[Stored data]
BEGIN

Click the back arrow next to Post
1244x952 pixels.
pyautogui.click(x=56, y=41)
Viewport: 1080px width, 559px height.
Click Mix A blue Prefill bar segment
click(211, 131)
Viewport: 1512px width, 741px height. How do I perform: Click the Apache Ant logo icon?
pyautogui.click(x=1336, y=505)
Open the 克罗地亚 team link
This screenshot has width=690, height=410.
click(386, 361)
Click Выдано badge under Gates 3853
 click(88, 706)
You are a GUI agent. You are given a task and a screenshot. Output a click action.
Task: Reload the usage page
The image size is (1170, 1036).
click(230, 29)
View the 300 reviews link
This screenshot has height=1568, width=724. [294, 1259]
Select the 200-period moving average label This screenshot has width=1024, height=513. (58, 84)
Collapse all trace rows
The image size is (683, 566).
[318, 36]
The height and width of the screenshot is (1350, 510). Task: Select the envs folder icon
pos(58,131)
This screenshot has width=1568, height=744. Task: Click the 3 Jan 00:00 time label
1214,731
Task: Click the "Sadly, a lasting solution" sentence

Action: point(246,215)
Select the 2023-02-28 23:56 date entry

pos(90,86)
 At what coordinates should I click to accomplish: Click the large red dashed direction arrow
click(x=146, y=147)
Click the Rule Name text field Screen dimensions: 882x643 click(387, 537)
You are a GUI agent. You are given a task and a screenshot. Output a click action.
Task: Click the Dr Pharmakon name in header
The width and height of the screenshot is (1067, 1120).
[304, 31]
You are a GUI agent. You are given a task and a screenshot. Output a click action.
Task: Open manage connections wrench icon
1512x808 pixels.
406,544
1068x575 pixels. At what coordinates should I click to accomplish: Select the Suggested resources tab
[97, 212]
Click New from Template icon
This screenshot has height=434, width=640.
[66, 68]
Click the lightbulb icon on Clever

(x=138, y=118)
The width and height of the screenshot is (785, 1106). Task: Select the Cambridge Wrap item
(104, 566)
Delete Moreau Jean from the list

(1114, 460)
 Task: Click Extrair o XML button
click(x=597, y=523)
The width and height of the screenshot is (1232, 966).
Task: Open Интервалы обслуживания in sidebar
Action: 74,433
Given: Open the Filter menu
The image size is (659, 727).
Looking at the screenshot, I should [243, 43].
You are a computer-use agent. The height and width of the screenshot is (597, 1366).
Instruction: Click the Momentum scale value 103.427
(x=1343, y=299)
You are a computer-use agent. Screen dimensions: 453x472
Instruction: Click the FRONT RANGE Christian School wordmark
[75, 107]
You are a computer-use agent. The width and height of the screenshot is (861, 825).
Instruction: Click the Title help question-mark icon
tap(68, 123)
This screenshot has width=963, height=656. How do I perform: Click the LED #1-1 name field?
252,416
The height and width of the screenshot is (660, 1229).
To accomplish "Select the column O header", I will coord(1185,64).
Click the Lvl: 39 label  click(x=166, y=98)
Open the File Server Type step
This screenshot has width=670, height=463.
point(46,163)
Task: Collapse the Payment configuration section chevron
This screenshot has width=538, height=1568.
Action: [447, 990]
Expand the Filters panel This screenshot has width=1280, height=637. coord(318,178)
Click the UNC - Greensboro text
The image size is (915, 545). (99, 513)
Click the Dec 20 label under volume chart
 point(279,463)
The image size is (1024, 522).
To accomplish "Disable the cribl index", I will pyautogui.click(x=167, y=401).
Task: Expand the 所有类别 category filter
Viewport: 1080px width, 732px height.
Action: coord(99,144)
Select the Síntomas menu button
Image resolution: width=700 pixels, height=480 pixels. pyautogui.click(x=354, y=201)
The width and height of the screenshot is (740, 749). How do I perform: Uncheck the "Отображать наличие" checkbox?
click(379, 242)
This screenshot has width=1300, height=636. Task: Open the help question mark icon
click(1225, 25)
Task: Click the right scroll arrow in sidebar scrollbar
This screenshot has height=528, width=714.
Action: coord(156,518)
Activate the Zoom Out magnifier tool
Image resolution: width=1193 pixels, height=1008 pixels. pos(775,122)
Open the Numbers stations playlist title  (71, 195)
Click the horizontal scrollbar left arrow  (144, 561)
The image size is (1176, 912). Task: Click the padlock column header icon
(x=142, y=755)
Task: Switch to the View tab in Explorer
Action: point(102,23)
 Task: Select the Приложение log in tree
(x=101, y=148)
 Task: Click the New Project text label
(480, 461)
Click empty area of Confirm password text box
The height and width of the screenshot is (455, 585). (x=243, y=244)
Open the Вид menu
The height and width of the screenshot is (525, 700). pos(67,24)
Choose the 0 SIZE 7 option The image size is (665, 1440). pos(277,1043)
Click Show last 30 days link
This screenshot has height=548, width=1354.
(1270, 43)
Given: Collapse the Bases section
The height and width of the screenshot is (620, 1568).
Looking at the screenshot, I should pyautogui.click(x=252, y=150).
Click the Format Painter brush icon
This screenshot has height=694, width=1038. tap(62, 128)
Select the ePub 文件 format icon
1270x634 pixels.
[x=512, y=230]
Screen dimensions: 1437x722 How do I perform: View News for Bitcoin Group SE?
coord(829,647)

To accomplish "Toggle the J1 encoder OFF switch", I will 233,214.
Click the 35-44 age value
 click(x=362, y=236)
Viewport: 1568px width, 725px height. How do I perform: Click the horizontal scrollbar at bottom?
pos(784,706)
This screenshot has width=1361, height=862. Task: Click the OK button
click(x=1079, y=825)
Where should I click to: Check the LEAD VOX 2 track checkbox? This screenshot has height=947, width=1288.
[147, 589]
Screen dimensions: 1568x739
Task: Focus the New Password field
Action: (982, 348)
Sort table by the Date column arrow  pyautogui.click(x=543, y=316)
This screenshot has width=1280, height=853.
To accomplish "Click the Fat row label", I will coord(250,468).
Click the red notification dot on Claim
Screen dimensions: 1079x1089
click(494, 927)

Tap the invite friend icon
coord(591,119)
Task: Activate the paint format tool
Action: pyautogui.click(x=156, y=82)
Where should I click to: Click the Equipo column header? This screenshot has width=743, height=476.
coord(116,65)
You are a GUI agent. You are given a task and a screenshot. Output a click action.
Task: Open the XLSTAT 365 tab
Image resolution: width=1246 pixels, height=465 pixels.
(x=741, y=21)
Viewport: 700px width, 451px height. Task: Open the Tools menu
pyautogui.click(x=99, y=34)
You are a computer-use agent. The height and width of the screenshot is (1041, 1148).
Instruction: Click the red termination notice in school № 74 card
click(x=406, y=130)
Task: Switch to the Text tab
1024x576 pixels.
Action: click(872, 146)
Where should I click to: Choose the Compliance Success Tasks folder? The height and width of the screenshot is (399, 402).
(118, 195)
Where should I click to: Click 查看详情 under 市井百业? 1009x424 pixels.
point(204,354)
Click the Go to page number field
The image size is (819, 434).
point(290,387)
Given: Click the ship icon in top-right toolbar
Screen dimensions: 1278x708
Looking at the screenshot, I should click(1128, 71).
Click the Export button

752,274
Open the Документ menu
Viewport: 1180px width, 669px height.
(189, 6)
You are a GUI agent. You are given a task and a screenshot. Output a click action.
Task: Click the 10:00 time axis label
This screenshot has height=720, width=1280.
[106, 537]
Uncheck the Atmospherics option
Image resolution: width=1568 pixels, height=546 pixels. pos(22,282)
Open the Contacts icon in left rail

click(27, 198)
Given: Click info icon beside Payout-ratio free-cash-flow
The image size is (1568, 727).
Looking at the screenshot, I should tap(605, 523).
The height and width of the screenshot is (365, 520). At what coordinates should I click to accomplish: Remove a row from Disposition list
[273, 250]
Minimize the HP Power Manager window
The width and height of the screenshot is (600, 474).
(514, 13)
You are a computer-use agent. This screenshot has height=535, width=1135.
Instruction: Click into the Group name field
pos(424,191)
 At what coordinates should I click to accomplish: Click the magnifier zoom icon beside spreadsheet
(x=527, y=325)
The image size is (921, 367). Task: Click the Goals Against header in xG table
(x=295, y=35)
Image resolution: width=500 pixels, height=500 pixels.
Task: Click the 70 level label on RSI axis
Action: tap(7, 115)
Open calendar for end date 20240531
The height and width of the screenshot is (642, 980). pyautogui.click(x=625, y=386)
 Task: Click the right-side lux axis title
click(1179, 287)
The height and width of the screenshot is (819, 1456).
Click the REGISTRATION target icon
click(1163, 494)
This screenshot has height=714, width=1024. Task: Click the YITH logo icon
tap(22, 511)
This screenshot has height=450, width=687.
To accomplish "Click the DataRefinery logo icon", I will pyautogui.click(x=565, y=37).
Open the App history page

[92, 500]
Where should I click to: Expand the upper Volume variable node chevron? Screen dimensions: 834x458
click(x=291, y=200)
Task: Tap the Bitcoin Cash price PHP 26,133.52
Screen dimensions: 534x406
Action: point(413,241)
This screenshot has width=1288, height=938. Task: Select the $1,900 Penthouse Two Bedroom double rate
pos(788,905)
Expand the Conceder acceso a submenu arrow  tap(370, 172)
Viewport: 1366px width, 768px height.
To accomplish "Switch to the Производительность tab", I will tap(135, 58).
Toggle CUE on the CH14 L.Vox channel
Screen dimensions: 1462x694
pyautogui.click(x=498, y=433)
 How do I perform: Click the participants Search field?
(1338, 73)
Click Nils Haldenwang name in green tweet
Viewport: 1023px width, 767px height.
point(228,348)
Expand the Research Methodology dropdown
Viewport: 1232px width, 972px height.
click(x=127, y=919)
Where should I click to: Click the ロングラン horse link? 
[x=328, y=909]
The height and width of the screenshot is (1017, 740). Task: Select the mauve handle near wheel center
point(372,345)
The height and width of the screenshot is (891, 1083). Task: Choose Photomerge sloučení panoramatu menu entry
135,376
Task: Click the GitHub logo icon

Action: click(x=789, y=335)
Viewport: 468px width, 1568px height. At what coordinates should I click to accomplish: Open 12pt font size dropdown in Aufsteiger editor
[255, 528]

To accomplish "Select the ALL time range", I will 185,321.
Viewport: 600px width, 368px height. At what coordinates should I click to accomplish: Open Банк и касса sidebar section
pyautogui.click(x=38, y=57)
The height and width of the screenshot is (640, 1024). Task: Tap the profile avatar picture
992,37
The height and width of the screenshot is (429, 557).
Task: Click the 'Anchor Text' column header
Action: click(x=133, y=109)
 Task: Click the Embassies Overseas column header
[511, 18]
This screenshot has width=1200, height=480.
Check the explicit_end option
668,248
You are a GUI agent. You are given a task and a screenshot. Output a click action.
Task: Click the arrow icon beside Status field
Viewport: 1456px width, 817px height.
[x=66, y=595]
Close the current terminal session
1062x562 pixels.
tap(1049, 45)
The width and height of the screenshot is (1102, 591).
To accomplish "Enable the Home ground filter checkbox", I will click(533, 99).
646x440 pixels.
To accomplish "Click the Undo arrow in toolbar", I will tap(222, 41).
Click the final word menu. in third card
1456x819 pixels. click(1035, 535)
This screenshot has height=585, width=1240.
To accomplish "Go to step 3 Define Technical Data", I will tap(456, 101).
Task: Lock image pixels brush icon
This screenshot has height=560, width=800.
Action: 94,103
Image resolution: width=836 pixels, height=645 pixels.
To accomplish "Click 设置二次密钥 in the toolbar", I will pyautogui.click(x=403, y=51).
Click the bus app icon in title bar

END

Task description — Repeat only the stretch of lines that begins at the line containing "Image resolution: width=836" and ends at the last line above, both included.

Output below —
Image resolution: width=836 pixels, height=645 pixels.
To accomplish "Click 设置二次密钥 in the toolbar", I will pyautogui.click(x=403, y=51).
Click the bus app icon in title bar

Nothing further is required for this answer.